Short exercise: Arrange the records below as a JSON list of strings, with one string for each line and blank lines omitted.

Materials provided:
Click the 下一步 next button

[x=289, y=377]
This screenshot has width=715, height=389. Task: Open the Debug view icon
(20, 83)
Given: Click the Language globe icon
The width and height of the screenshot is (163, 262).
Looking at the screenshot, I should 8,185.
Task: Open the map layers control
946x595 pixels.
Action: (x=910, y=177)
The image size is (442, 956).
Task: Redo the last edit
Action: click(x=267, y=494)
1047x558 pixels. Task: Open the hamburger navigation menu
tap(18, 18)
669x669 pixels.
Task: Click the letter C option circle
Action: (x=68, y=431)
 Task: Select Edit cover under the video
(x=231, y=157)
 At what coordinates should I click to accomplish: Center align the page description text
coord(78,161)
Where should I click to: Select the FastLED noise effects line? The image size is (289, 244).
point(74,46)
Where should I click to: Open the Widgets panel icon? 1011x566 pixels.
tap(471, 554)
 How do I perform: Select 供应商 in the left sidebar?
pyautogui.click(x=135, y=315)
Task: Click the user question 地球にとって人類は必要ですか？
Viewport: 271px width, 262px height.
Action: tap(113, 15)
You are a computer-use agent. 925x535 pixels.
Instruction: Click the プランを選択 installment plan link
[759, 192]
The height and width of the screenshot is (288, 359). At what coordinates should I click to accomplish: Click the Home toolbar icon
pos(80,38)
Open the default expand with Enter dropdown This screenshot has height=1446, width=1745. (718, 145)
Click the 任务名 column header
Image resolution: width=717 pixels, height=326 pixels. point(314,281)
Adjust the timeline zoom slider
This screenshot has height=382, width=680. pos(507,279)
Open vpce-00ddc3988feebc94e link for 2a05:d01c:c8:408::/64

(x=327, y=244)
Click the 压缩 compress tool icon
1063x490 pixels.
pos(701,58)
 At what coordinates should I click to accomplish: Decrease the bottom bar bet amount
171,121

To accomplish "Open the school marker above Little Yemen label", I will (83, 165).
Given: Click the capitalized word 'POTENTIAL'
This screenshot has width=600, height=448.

Response:
[
  "Click the 下一步 next button",
  "[x=289, y=377]",
  "This screenshot has width=715, height=389. Task: Open the Debug view icon",
  "(20, 83)",
  "Given: Click the Language globe icon",
  "The width and height of the screenshot is (163, 262).",
  "Looking at the screenshot, I should 8,185.",
  "Task: Open the map layers control",
  "946x595 pixels.",
  "Action: (x=910, y=177)",
  "The image size is (442, 956).",
  "Task: Redo the last edit",
  "Action: click(x=267, y=494)",
  "1047x558 pixels. Task: Open the hamburger navigation menu",
  "tap(18, 18)",
  "669x669 pixels.",
  "Task: Click the letter C option circle",
  "Action: (x=68, y=431)",
  " Task: Select Edit cover under the video",
  "(x=231, y=157)",
  " At what coordinates should I click to accomplish: Center align the page description text",
  "coord(78,161)",
  "Where should I click to: Select the FastLED noise effects line? The image size is (289, 244).",
  "point(74,46)",
  "Where should I click to: Open the Widgets panel icon? 1011x566 pixels.",
  "tap(471, 554)",
  " How do I perform: Select 供应商 in the left sidebar?",
  "pyautogui.click(x=135, y=315)",
  "Task: Click the user question 地球にとって人類は必要ですか？",
  "Viewport: 271px width, 262px height.",
  "Action: tap(113, 15)",
  "You are a computer-use agent. 925x535 pixels.",
  "Instruction: Click the プランを選択 installment plan link",
  "[759, 192]",
  "The height and width of the screenshot is (288, 359). At what coordinates should I click to accomplish: Click the Home toolbar icon",
  "pos(80,38)",
  "Open the default expand with Enter dropdown This screenshot has height=1446, width=1745. (718, 145)",
  "Click the 任务名 column header",
  "Image resolution: width=717 pixels, height=326 pixels. point(314,281)",
  "Adjust the timeline zoom slider",
  "This screenshot has height=382, width=680. pos(507,279)",
  "Open vpce-00ddc3988feebc94e link for 2a05:d01c:c8:408::/64",
  "(x=327, y=244)",
  "Click the 压缩 compress tool icon",
  "1063x490 pixels.",
  "pos(701,58)",
  " At what coordinates should I click to accomplish: Decrease the bottom bar bet amount",
  "171,121",
  "To accomplish \"Open the school marker above Little Yemen label\", I will (83, 165).",
  "Given: Click the capitalized word 'POTENTIAL'",
  "This screenshot has width=600, height=448."
]